The EPE calls for “revitalised”
dialogue with Russia “in support of EU energy objectives”
and allowing “non discriminatory access to third party pipelines
in Russia,” reiterating that “decisive efforts” should
be made to “secure Russia’s ratification of the Energy Charter
Treaty.”
Russia has rebuffed the request.
The EU summit also proposed
the need for “intensified diversification” into energy sources”
and for the opening of “New gas supply routes... in particular
from the Caspian region and north Africa.” But this desire to
secure Europe’s energy interests—whether in North Africa,
the Caspian region, or the Middle East—does not occur in a geopolitical
or military vacuum.
In the first place it only
exacerbates tensions with other major powers, such as the US and China.
Multibillion-dollar European and British investment in oil and gas and
plans for liquefied natural gas (LNG) production in Iran have been recently
suspended amid fears of United Nations sanctions, according to the Financial
Times.
Moreover, Russia is not standing
idly by while Europe seeks access to other suppliers. A recent state
visit to Algeria by President Vladimir Putin saw Russia conclude a $7.5
billion arms deal with the North African country. M.K. Bhadrakumar,
in an article for the Asia Times headlined “Reheating the Cold
War,” notes that the arms deal involves “deep collaboration
between the two countries in the energy sector... Russian companies
have been given monopoly rights for oil production in the Sahara desert;
Russia’s Gazprom will participate in the development and production
of Algeria’s gas sector; and Algeria will share with Russia its
sophisticated Western technologies in gas liquefaction.” Of crucial
significance is that “Algeria is Europe’s only viable alternative
source of gas at present, ranking fourth in the world as a gas-exporting
country.”
Algeria has the eighth largest
proven natural gas reserves in the world. It accounted for one-fifth
of natural gas imports to the EU in 2000, second only to Russia. It
is also the second largest exporter of LNG behind Indonesia, with approximately
17 percent of the world’s total. In 2003, Algeria’s exports
of LNG to the US constituted some 11 percent of total US LNG imports.
The desire to “develop
a common voice” for the EU in securing its energy interests abroad
is also bound up with increasing pressure on European industry to remain
globally competitive against its rivals. The Green Paper makes this
connection explicit, stating: “One of the most important objectives
of the internal energy market is to promote the competitiveness of EU
industry . . . Secure availability of energy at affordable prices is
crucial. Integrated and competitive electricity and gas markets with
the minimum of disruption are essential.”

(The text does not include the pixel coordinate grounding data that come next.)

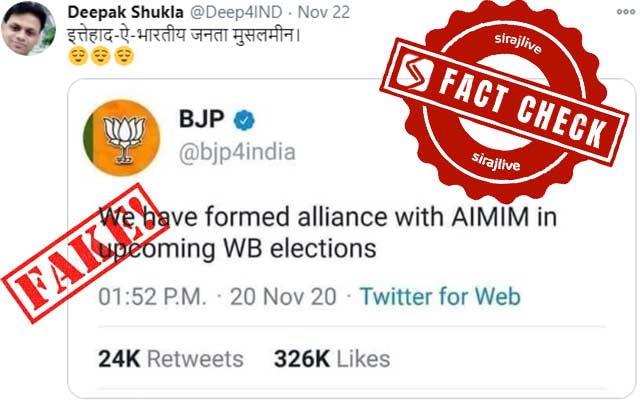Open the BJP account name in quoted tweet
Viewport: 640px width, 400px height.
coord(202,119)
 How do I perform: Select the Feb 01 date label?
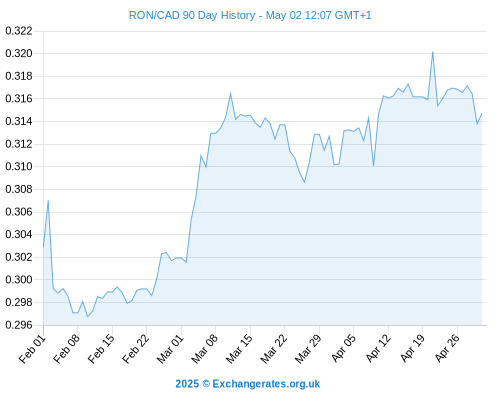[x=33, y=349]
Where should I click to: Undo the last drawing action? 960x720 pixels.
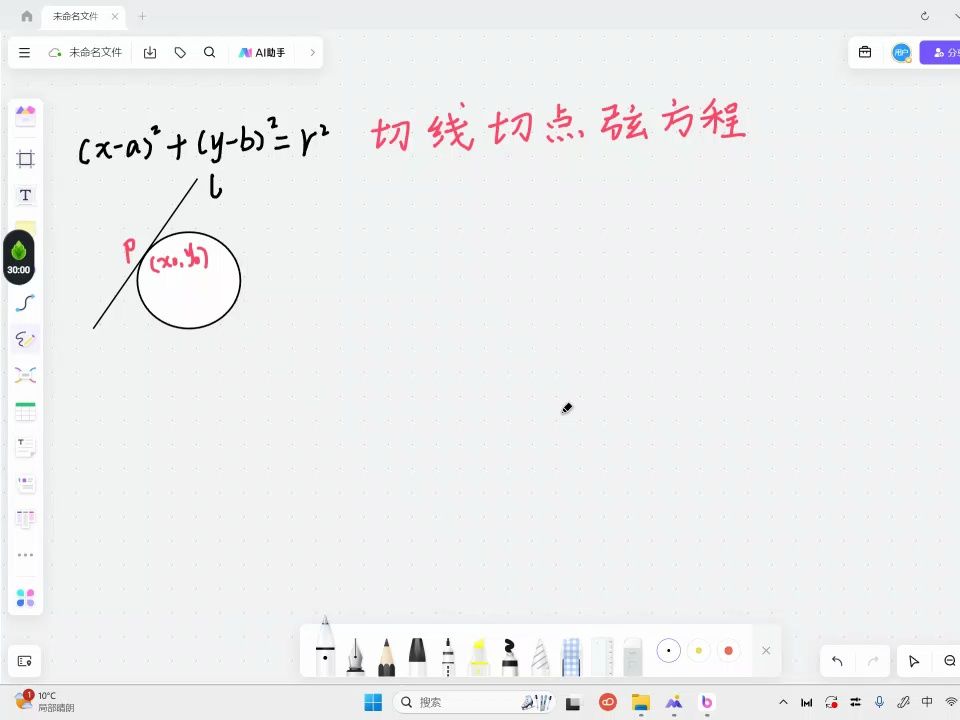coord(837,661)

The concern is that if Europe
does not determine its energy policy as one big bloc, then it is more
open to prices being determined by external suppliers. Fulvio Conti,
the chief executive of Italy’s largest power company Enel, told
the Financial Times that Europe needs an open, fully integrated energy
market, driven by strong European companies, because there are “big
guys coming in from outside Europe,” such as Russia’s Gazprom,
which is looking to expand into the distribution market.

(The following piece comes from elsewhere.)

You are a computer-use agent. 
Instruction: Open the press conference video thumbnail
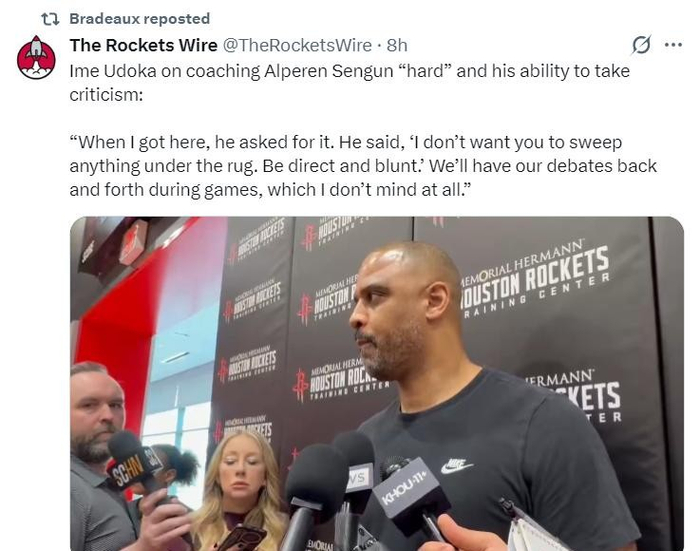pyautogui.click(x=377, y=384)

This would entail the coordinated
development of a single electricity and gas grid across the EU, rather
than the irrational collection of national energy grids and systems
now in place But the EU is wracked by internal contradictions and national
tensions that are exacerbating protectionist sentiment rather than encouraging
cooperation, forcing the Green Paper to recognise that whereas “it
is essential to act in an integrated way...[e]ach Member State will
make choices based on its own national preferences.”